The competition tests students’ skills in synthetic biology, challenging them to design and build simple biological systems.
The ASU undergraduate students developed a portable, low-cost biosensor system to detect pathogens in water supplies. Pathogens are organisms that can cause serious diseases. The group’s biosensor is designed to detect pathogens that cause diarrhea, which is among the leading causes of death among children under age five.
From among 24 teams that competed in October at the iGEM Americas West Regional Jamboree at Stanford University, the ASU squad was one of eight selected to move on to the world championship event in November at MIT.

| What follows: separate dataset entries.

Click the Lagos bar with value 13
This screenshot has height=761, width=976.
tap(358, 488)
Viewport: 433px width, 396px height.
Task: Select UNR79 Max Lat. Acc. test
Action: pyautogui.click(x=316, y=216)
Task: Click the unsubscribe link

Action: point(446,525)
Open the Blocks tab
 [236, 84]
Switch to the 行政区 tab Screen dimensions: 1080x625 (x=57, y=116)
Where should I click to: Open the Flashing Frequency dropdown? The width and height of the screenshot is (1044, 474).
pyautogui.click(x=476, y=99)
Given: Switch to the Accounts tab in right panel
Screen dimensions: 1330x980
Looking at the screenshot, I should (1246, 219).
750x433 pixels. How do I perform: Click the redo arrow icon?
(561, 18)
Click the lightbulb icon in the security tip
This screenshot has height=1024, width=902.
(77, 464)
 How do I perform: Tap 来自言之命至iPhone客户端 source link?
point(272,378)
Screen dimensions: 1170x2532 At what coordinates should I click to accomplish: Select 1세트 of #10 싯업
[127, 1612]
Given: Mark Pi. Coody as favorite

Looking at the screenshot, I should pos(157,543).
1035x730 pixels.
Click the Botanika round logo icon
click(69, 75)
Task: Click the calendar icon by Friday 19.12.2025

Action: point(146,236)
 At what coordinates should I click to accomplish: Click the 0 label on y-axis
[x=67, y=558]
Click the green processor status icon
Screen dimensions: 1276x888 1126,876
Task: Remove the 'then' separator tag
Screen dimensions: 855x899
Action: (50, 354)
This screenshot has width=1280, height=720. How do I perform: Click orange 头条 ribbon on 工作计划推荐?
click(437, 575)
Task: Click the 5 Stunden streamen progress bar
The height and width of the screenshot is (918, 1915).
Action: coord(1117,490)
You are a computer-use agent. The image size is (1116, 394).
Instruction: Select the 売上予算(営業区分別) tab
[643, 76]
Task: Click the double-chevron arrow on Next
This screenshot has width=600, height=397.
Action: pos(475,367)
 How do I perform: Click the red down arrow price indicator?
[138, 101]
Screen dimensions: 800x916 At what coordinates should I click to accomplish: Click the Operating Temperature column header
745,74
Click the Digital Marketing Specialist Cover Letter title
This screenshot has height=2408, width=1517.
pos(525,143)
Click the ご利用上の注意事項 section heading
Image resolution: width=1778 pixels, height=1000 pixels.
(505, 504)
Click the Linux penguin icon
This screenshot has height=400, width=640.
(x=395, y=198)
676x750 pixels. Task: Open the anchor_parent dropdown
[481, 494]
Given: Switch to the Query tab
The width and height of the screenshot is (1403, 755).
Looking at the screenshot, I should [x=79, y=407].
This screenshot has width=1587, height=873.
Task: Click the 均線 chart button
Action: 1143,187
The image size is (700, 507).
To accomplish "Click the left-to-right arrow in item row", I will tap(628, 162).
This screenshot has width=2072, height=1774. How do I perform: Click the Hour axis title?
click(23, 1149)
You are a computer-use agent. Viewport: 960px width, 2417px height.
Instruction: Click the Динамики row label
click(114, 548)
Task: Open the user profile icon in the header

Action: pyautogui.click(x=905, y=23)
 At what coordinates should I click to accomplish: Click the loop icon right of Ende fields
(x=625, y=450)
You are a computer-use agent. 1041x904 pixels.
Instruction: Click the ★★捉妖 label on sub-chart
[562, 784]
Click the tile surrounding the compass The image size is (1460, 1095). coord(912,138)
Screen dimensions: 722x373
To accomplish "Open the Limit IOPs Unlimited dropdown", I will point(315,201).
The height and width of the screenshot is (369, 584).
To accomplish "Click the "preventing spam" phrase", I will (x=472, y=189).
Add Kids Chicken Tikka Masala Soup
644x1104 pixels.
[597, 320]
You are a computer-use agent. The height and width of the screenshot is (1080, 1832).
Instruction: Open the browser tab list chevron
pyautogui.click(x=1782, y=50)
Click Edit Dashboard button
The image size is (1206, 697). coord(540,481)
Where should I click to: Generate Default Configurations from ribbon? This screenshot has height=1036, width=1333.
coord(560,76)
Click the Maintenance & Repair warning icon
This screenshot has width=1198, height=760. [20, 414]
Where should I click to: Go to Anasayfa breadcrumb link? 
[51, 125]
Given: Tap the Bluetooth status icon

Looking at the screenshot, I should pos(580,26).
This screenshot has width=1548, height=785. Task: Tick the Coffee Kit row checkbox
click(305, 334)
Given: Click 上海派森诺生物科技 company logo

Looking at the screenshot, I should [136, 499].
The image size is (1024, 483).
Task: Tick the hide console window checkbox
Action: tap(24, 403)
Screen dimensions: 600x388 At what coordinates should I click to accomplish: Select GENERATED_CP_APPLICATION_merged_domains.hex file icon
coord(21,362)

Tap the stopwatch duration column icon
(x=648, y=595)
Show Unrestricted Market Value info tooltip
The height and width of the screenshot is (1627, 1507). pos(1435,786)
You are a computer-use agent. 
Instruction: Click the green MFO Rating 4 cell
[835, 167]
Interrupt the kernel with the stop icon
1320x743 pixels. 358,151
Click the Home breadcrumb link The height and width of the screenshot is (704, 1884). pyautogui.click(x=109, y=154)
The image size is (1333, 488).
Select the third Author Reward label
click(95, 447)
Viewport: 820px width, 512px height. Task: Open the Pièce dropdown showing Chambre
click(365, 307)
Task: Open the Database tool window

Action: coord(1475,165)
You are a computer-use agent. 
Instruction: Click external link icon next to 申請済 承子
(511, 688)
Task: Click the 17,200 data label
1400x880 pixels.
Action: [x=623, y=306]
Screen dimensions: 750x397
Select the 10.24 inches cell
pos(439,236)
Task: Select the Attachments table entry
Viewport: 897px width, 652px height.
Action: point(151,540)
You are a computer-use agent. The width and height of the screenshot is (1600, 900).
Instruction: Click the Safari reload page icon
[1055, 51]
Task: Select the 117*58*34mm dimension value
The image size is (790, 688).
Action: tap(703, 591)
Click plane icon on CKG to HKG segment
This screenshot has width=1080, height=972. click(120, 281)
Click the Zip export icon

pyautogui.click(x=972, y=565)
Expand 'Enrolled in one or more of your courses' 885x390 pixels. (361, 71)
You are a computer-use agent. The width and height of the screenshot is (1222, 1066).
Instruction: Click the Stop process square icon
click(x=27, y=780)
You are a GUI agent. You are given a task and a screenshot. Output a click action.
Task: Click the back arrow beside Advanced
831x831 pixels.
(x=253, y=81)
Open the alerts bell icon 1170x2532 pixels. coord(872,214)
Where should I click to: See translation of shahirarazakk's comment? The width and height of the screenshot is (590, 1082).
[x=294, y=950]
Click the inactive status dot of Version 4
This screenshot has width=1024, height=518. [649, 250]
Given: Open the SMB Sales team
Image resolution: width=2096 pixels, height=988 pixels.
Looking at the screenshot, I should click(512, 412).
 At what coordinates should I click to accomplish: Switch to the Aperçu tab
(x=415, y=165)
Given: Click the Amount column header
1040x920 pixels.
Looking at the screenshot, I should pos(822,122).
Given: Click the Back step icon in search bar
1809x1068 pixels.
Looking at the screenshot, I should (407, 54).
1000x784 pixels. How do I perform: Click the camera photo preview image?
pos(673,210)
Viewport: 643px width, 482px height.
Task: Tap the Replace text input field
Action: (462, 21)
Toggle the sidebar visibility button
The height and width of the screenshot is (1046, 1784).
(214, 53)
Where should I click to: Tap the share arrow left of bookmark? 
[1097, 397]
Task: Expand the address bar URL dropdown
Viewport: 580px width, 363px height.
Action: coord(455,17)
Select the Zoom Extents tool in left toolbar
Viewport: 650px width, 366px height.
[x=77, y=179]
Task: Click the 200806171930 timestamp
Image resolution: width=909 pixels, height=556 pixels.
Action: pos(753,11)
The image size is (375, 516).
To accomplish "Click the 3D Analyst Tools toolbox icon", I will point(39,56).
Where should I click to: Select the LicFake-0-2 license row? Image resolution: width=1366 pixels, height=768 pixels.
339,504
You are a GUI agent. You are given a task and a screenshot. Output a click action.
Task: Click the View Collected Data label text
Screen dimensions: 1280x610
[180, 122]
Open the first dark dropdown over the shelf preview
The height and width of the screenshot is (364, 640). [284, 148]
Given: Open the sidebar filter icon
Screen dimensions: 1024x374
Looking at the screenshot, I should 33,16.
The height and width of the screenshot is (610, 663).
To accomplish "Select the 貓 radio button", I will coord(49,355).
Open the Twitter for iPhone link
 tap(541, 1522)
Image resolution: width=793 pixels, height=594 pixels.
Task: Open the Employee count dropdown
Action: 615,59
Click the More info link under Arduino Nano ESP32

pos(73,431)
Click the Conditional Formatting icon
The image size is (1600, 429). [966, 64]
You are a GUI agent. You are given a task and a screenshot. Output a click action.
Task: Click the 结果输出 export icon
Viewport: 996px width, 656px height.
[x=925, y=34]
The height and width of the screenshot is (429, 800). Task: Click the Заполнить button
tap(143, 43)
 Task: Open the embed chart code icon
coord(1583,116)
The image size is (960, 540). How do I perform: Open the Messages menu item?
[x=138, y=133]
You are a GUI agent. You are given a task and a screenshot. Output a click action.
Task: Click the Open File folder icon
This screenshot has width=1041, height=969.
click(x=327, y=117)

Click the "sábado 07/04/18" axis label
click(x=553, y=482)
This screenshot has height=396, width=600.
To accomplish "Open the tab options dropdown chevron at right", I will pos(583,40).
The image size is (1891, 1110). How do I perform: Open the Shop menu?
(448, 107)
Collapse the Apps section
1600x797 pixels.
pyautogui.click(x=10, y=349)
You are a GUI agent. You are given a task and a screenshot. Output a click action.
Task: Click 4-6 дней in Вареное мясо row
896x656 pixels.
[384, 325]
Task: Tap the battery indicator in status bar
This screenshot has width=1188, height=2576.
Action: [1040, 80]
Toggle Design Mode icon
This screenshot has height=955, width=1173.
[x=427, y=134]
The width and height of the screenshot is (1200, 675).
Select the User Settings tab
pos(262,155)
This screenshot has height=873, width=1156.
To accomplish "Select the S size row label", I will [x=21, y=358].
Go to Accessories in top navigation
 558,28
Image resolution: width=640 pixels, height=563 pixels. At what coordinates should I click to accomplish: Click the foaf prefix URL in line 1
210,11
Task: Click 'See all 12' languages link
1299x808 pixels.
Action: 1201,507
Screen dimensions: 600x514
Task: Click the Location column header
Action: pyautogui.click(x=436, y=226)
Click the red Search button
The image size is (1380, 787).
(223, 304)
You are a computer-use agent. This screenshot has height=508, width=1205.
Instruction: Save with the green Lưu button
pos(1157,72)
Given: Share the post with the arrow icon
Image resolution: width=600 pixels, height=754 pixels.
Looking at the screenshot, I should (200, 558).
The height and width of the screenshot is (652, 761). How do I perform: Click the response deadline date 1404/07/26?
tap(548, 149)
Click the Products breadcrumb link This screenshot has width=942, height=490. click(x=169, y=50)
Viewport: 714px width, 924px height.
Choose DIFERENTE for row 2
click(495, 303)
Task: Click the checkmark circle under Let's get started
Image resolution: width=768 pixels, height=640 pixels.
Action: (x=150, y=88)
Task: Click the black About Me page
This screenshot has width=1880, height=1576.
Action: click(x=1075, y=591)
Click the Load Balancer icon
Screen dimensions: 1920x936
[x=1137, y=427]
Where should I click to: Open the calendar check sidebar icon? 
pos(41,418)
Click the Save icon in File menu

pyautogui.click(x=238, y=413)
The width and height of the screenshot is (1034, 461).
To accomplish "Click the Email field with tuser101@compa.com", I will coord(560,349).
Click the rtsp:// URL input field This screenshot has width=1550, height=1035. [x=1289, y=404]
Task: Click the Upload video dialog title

At the regional event, the team won a gold medal and the Best Human Practices Advance award, given to the team judged to be working rigorously to find new ways to help people address the impacts of ongoing advances in biotechnology.
At MIT, the team was among leading contenders for the iGEM international Best Human Practices Advance award.
“It was amazing how far we got in the competition, considering this was only the second year ASU has had an iGEM team,” says team member Abhinav Markus, a biomedical engineering major.
Along with Markus, the ASU team included: biomedical engineering majors Hyder Hussain, Ethan Ward and Amanda Ispas; anthropology major Maddie Sands; bioscience and biotechnology major Nisarg Patel; biochemistry major Rohit Rajan; and chemistry and biochemistry majors Ryan Muller and Ellen Qin.
The team was guided by advisors from the faculty of the School of Biological and Health Systems Engineering – Karmella Haynes, Vincent Pizziconi, and Xiao Wang – along with engineering graduate research assistant Rene Davis and James Alling, a bioengineering doctoral student also studying in ASU’s Sandra Day O’Connor College of Law.
As students prepared for the fall’s iGEM events, they also were mentored by a former iGEM competitor Kylie Standage-Beier, a biology student in ASU’s School of Life Sciences.
Students Markus, Hussein, Muller, Patel and Sands plan to complete development of the team’s biosensors and hope to see them used in a pilot project next year in Guatemala through community health efforts led by Jonathan Maupin, an assistant professor of medical anthropology and global health in ASU’s School of Human Evolution and Social Change.
Several members of this year’s team also will soon begin organizing an ASU 2013 iGEM team. Hoping to draw more students into the endeavor, they want to obtain designated lab space on campus for iGEM research and make iGEM projects at ASU part of the Research Experience for Undergraduates program supported by the National Science Foundation.
“Synthetic biology is a new and important field,” says team member Ispas, “and we want ASU to be a great contributor.”
The ASU iGEM team’s sponsors include: the School of Life Sciences; Barrett, The Honors College; Ira A. Fulton Schools of Engineering, including the School of Biological Health Systems and Engineering; the College of Liberal Arts and Sciences; the School of Politics and Global Studies; and the Department of Chemistry and Biochemistry.